FDA Wants Elevidys Off the Market. Sarepta Said No.

The FDA has asked Sarepta Therapeutics to stop shipping Elevidys (delandistrogene moxeparvovec), its gene therapy for Duchenne muscular dystrophy, but according to regulatory officials, Sarepta leaders refused.

“Based on our comprehensive scientific interpretation of the data, which shows no new or changed safety signals in the ambulant patient population, we will continue to ship Elevidys to the ambulant population,” Sarepta said in a statement. “We look forward to continued discussions and sharing of information with the FDA in order to advance our shared purpose of protecting patient safety and informed access to care.

The FDA has also placed on hold the clinical trial of Elevidys to treat limb girdle muscular dystrophy following three deaths patients, saying in a news release late on Friday that the patients are or would be exposed to an unreasonable and significant risk of illness or injury.

FDA officials said the three deaths appear to have been a result of acute liver failure in individuals treated with Elevidys or investigational gene therapy using the same AAVrh74 serotype that is used in Elevidys. One of the fatalities occurred during a clinical trial conducted under an investigational new drug application for the treatment of limb girdle muscular dystrophy.

In the statement, Sarepta officials said the 51-year-old non-ambulant limb-girdle muscular dystrophy (LGMD) patient who died was participating in a phase 1 trial. The patient was treated with a different dose of a gene therapy, SRP-9004, which was manufactured with a different process. The patient had not been treated with Elevidys, Sarepta officials said.

Doug Ingram

In a call with investors before the FDA’s announcement, Doug Ingram, president and CEO of Sarepta, said the company had decided not to proceed with further development of SRP-9004. That decision, however, was made not based on the safety of the therapy or issues related to acute liver failure. The company is prioritizing instead its siRNA platform to support its long-term financial viability

He said the company will present the limb-girdle results at a medical meeting when the full data are available.

Related: Sarepta Stops Shipments of Elevidys For Non-Ambulatory DMD Patients

Sarepta officials said they stopped shipments of Elevidys for non-ambulant patients while they work with the FDA to update the label and evaluate the use of an enhanced immunosuppression regimen to mitigate the risk of acute liver failure.

Last month, the company said it paused a phase 3 study that is a confirmatory trial for Elevidys for use with non-ambulatory patients.
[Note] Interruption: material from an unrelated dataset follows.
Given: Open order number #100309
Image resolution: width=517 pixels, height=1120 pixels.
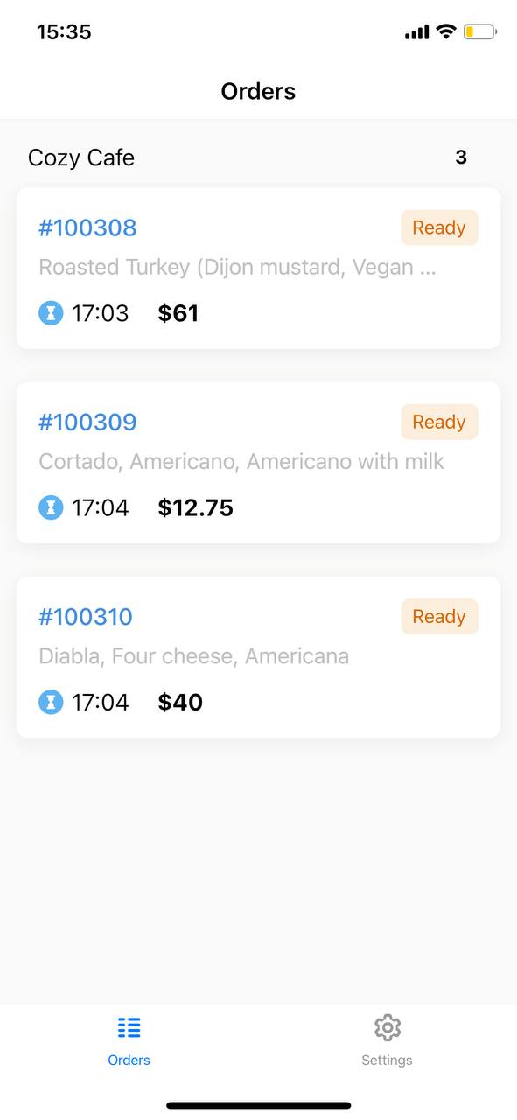Looking at the screenshot, I should pyautogui.click(x=87, y=422).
The company has put together an independent group of experts in Duchenne and liver health to consider an enhanced immunosuppression regimen for Elevidys. The panel will evaluate the data for adding the immunosuppression drug sirolimus to patients with Duchenne who are non-ambulatory.

Elevidys received traditional approval for use in ambulatory Duchenne muscular dystrophy patients 4 years of age and older on June 20, 2024. It was approved for non-ambulatory patients on June 22, 2023, under the accelerated approval pathway.

Elevidys is a one-time, intravenous treatment that uses adeno-associated virus (AAV) technology to deliver a gene designed to produce a shortened form of the dystrophin protein, known as Elevidys micro-dystrophin, directly to skeletal muscle.

Regulators also said they’ve revoked approval for Sarepta’s AAVrh74 Platform Technology used in Elevidys, saying there isn’t sufficient evidence to demonstrate the technology’s safety.

Sarepta officials The FDA has requested that the label include a black box warning for acute liver injury (ALI) and acute liver failure (ALF). Sarepta agrees with this change, which they said appears to resolve any material issues with the ambulant portion of the Elevidys label.

Elevidys is priced at $3.2 million per dose. Sarepta had $1.7 billion in net product revenue in 2024, almost half of which — $821 million — came from Elevidys. Ingram said during today’s investor call the company will reassess revenue guidance and the impact on the second quarter.